I was invited by Dean Whittaker of Whittaker Associates here in Holland, a leading economic development consultant, to spend a week in New Orleans with Greater New Orleans Inc, the regional economic development arm for New Orleans and the ten parishes around the city. Hurricanes and evacuations are not new to the region. The season runs every year from June to November. We had a chance to sit at the vortex of recovery activity with the senior policy makers in the region and to make small offerings for recovery and development in the aftermath of the worst natural disaster in North America.
It will be decades before New Orleans recovers to its former state and it may never happen. The wonderful people we met were working in the face of overpowering adversity to make a difference. Many of our neighbors here in Holland and from around the country have volunteered to go and help in the recovery: a wonderful, national display of charity, care and concern for others. But the problem is vast and the data does not exist to even measure the devastation or provide a basis for a comprehensive redevelopment plan. Poor estimates are all we have. The sobering event for me was the drive around the neighborhoods most affected by Katrina and Rita. Neighborhoods of poor and wealthy; nature did not discriminate between economic strata. It was the markings painted in bold stokes on each of the estimated 250,000 heavily damaged homes showing the date of inspection by FEMA and the Homeland Security, which continually attracted my eye. Among those marks was the circled number in the center, the one that gave a count of the bodies found inside or the possibility of a body in the house; a sobering remembrance of the true wrath of the storms. Even the good news of a zero left a chill inside of me.
New York benefited from Mayor Rudi Giuliani; like him or not, he became the hero of 9/11.The personification of leadership in adversity. New Orleans does not have the larger than life hero. The stories, published and televised, seemed to show worst part of humanity not the pulling together of citizens that were wide spread in New York. I am convinced there were many Good Samaritan stories left unreported like the parish council president who commandeered a ferry to pick up those stranded in their homes.
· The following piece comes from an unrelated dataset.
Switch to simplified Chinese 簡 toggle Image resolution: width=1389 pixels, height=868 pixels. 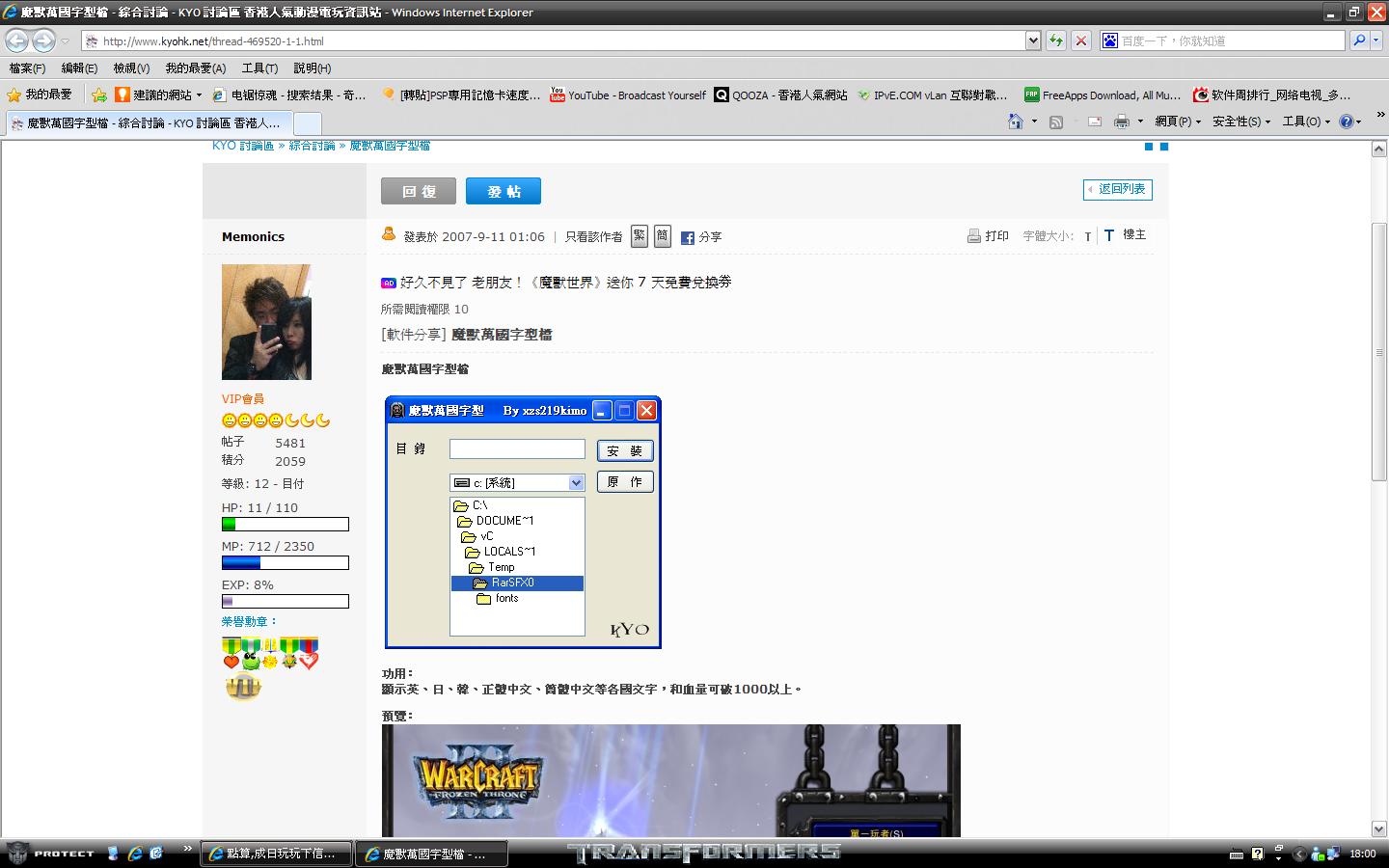click(663, 236)
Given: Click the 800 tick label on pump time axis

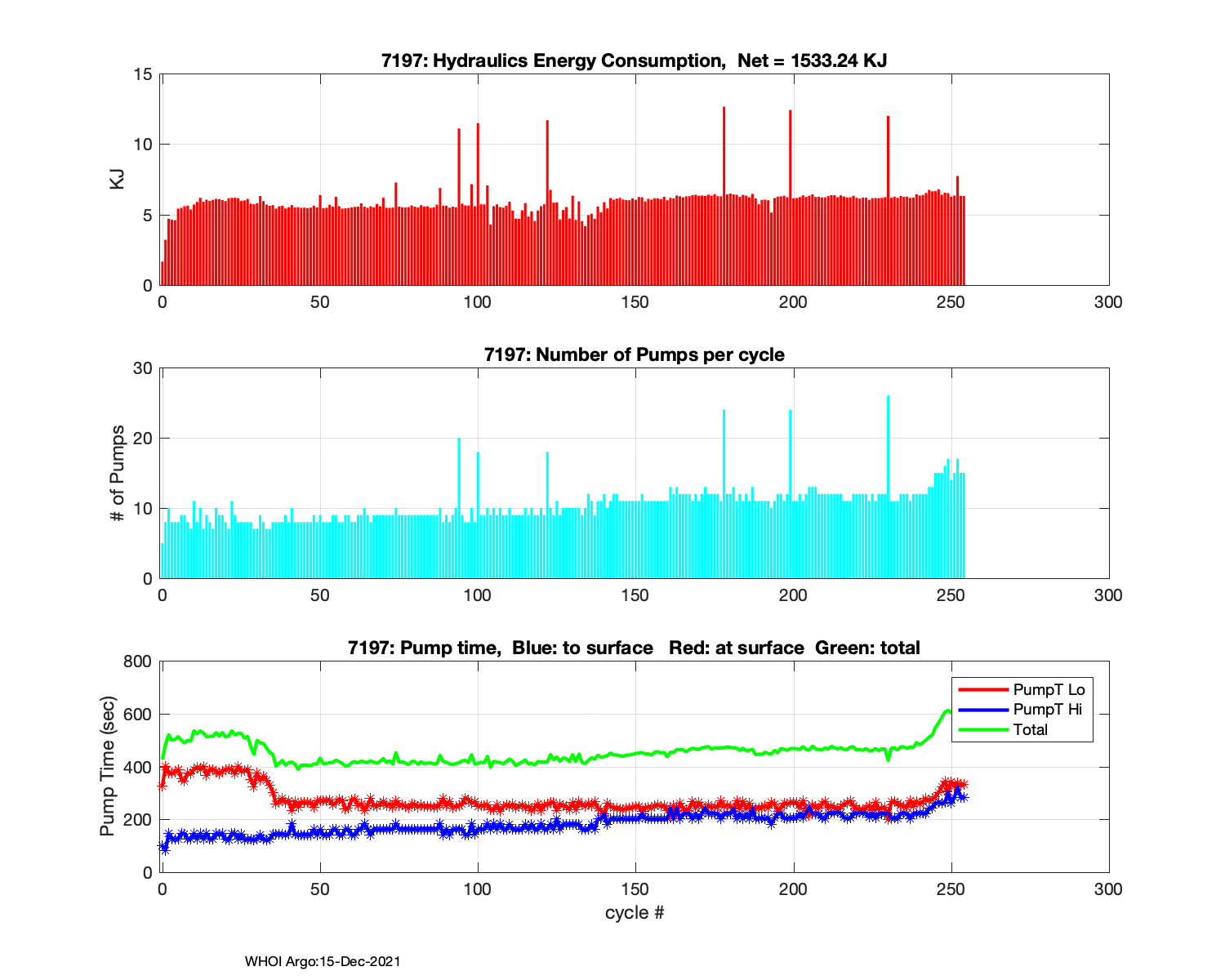Looking at the screenshot, I should click(139, 662).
The citizens in New Orleans had another adverse set of post-storm circumstances to contend with: FEMA and The Army Corp of Engineers. New Orleans finds itself in limbo, stalled in the process of redevelopment as the Army Corps of Engineers held up the necessary documentation that would permit rebuilding. The T-shirt shops are rife with obscene references to these federal entities.
There are lessons here. I experienced at least two. The first is the role of volunteers over bureaucracy. One afternoon we were driven around by an articulate, well- educated African American, young professional man employed by the Christian Reformed Church World Relief Committee, Tronn Moller, a person raised in New Orleans. Anyone connected with this young man must feel very good and be proud as he works to connect needs of the displaced with leadership in the community. The afternoon with Tronn was a vivid reminder that any reconstruction of the area required able, young professionals like teachers, doctors, nurses and dentists without whom the any recovery effort is problematic without vital services being performed for those returning. The real reconstruction need here is about people, relationships and community. Second, by its clear absence in New Orleans, I was reminded of the importance of leadership, particularly a strong state and local government and the lack of effectiveness in the federal programs, which are remote from the local problem.
The future is unclear in New Orleans. It all depends on leadership and how people work together; it’s a little like jazz down there on the levee. I am convinced that jazz will still be played, but we do not know what it will sound like, just as the outcome for the region.